NCT number NCT04576598
Other study ID # GV/2019/161
Secondary ID
Status Recruiting
Phase N/A
First received
Last updated
Start date January 10, 2020
Est. completion date December 20, 2026

Study information

Verified date December 2022
Source University of Valencia
Contact M.Luz Sánchez Sánchez, PhD
Phone 0034963983853
Email M.Luz.Sanchez@uv.es
Is FDA regulated No
Health authority
Study type Interventional

Clinical Trial Summary

Stroke is the third leading cause of disability worldwide. Women present a higher incidence of this pathology and prevalence of its risk factors. Similarly, after stroke, women have a poorer functional outcome, higher rates of institutionalization and greater dependence on activities of daily living. People who have suffered a stroke are at increased risk of cardiovascular disease, with an estimated one-third of stroke survivors suffering a new event in the following 5 years. Current scientific literature recommends the promotion of physical activity (PA) and exercise for the prevention of stroke and its sequelae.
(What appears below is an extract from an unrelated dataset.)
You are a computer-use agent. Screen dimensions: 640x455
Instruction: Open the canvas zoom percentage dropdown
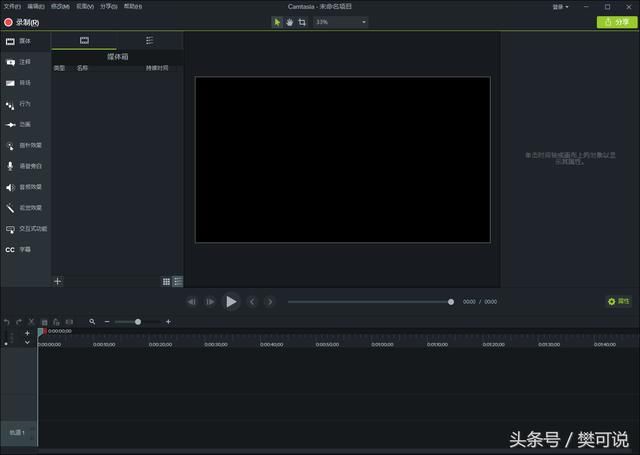pos(340,22)
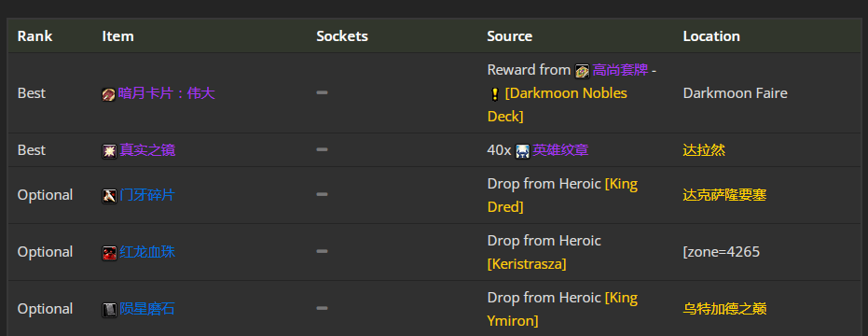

However, stroke survivors are often insufficiently active. Therefore, changing their behavior with respect to PA and sedentary lifestyle is fundamental. Moreover, gender perspective, should also taken into account. Thus, our aims are to study whether there are differences in women with chronic stroke sequelae compared to men in: 1) the amount of sitting time and its context, as well as the time spent in different intensities of PA; 2) the reduction of sitting time and its effect on health after the completion of the PA self-management program and sedentary lifestyle developed in this project; 3) the presence of sarcopenia, osteoporosis and the state of frailty. To achieve these objectives, the lifestyle habits of 128 subjects (64 women) who live in the community and have chronic sequelae of stroke (≥ 6 months) will be evaluated. In addition, possible differences in the study variables will be verified with control people without sequelae of stroke. Moreover, in order to reduce the risks of stroke survivors, a program of self-management of PA and sedentary lifestyle will be developed. This program will be carried out through several sessions spread over six months that will incorporate: education, goal setting, identification of barriers, self-control and feedback. The feasibility of this intervention will be determined by examining compliance, duration, utility, and safety. At least 64 of the previously studied subjects will participate in this program, analyzing whether it favors the reduction of sitting time and its effect on health thanks to the measurement of different physical capacities. The differences between men and women in response to the program will be determined. Finally, we will explore whether the effect of the program is greater when it is implemented in the subacute than in the chronic phase.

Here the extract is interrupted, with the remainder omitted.